Northern Nights RV Campground is open from May 15th to September 15th each year, weather permitting. If you are traveling early in the spring or late fall, call ahead to check on conditions and availability. There is cheerful, helpful on-site staff 24-hours a day during the season. The campground offers a 10% Good Sam, AAA or military discount, so don’t forget to ask.

I’ve stayed at this campground in my own RV, traveling with two Dachshunds, and had a very positive experience both times. There are plenty of shady, woodsy areas to walk on-leash dogs and the occasional squirrel for entertainment. My pups sure did enjoy watching them, in any case.
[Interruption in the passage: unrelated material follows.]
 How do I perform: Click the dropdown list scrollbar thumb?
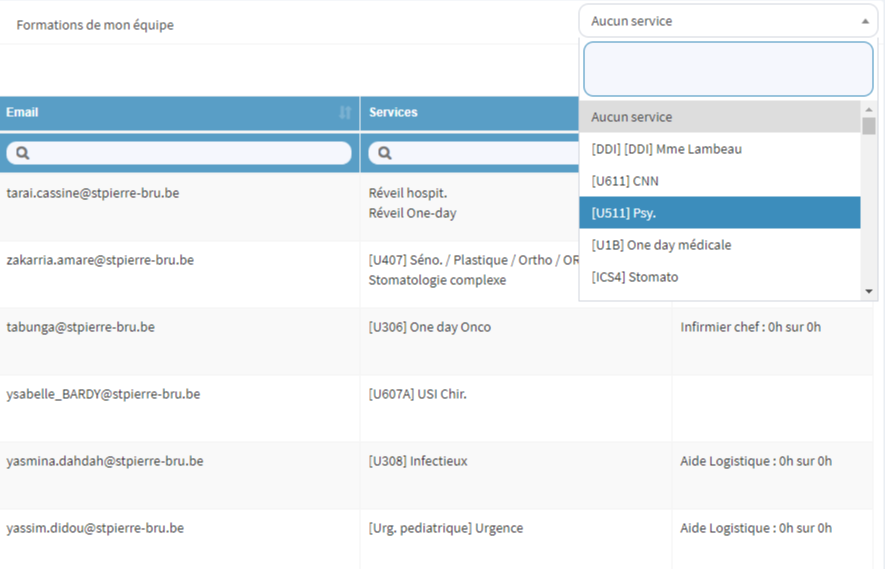click(x=869, y=125)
The campground is also unique in offering a “Gathering Place” pavilion near the front of the campground; encouraging campers to get out of their RVs and tents and gather for complimentary dessert and conversation on Mondays, Wednesdays and Fridays from June through August. There is free coffee every morning from 7am-9am.

Camp managers occasionally do a salmon bake as well – a uniquely Alaskan treat. I happened to be at the campground last year over the 4th of July holiday and enjoyed a complimentary BBQ with burgers, fries and side dishes. It was fun to share conversation and travel stories with guests from all across the USA and abroad!

Note: I did not receive any sort of compensation from the owners of this RV Campground in exchange for this review. It is a pleasant park and I will, I am sure, stay there again in the future.